Les textes fondamentaux réunis ici dans le chapitre « Interpréter ou décrire » sont construits sur un schéma commun ; la démonstration part toujours du terrain.

L’ethnologue observe ce qui s’y passe et constate un fait ou assiste à un événement ; qu’il s’agisse du vol d’une vache, du sacrifice de poulets près de Ségou, de la visite d’une boutique à Paris, Bazin localise et date son observation. Il se place parfois dans la position d’autres ethnologues (Marc Augé, Gérard Althabe, Michel Leiris) afin d’appuyer son raisonnement sur un matériau ethnographique ne se limitant pas à sa propre expérience. Dans un premier temps, il faut s’interroger sur ce que fait précisément l’ethnologue en pareil cas : « En fait, nous n’observons pas des comportements humains, dont il faudrait en plus chercher le sens, nous sommes témoins d’actions » (p. 444). Cette précision est essentielle à la démarche : face au terrain, l’ethnologue est avant tout témoin, mais davantage encore, il participe en tant que témoin à l’action. Car « je n’observe jamais que des situations. Observer une situation (à la différence d’observer une planète) c’est s’y trouver » (p. 409).

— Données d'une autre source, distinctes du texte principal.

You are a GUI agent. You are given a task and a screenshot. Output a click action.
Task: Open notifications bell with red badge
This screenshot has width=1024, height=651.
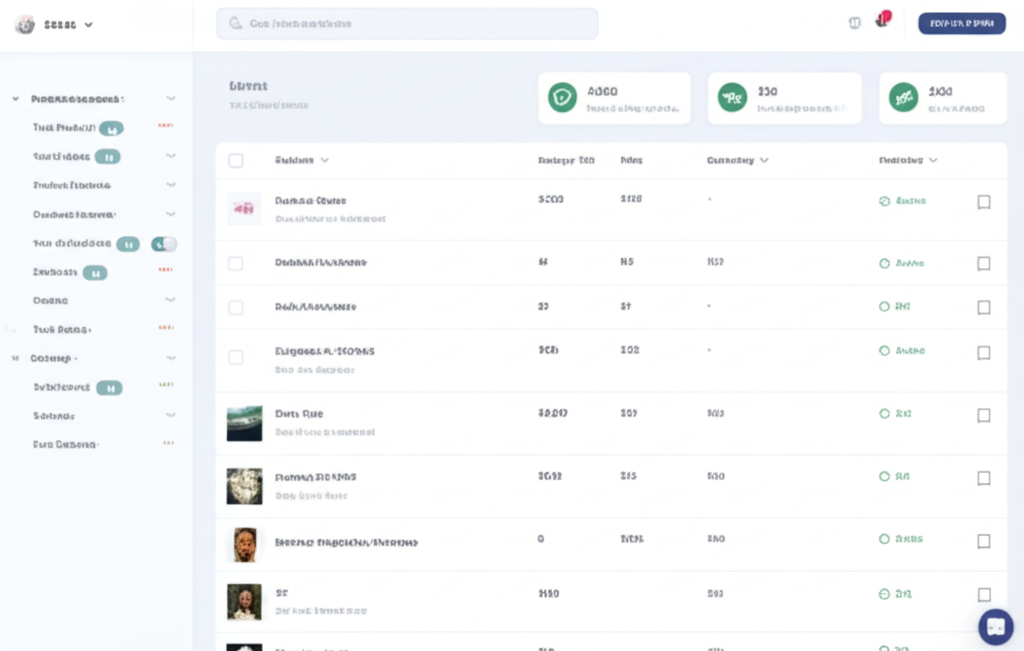tap(882, 20)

J’ai souligné plus haut le caractère primordial de la mise en situation de l’objet boli dans « Retour aux choses-dieux » : ce jour de 1969 à cet endroit précis, de curieux bâtons sont aspergés de sang. En y réfléchissant, nous ne sommes pas loin du hic et nunc de l’œuvre d’art, selon Benjamin :

« […] l’unicité de son existence au lieu où elle se trouve […]. Le hic et nunc de l’original constitue ce qu’on appelle son authenticité ; or celle-ci, à son tour, fonde la représentation d’une tradition qui a transmis cet objet, comme un même objet, jusqu’au jour d’aujourd’hui ».(2000 [1935] : 71)

Ce que Bazin démontre, c’est que dans le cadre d’une méthode descriptive, il n’y a pas d’objet pensable en dehors d’une situation d’observation, donc en dehors de cette authenticité du hic et nunc, d’un ici et maintenant de l’observation ethnographique. Il ne s’agissait donc pas de fonder une quelconque théorie anthropologique de l’objet, mais bien d’inscrire les objets et leur étude dans une méthodologie plus large et de s’en servir comme d’un levier supplémentaire – ne fut-il qu’illustratif dans un parcours intellectuel visant à repenser les postulats et les méthodes de la discipline. Ainsi « Retour aux choses-dieux » ne porte pas tant sur le statut des objets que sur l’interprétation d’une situation, et cette lecture sera confirmée dans la conférence d’avril 2000, bouclage de boucle sur cette thématique. Ce retour sur le « Retour… » montre bien que l’objectif principal de cet article était moins la déconstruction de la catégorie classique de « fétiche » que la légitimation d’une méthode. Car pour le rituel comme pour toute situation à laquelle est confronté l’ethnologue, « pourquoi faudrait-il à tout prix expliquer, comme si décrire n’était pas une tâche suffisante » (p. 560) ?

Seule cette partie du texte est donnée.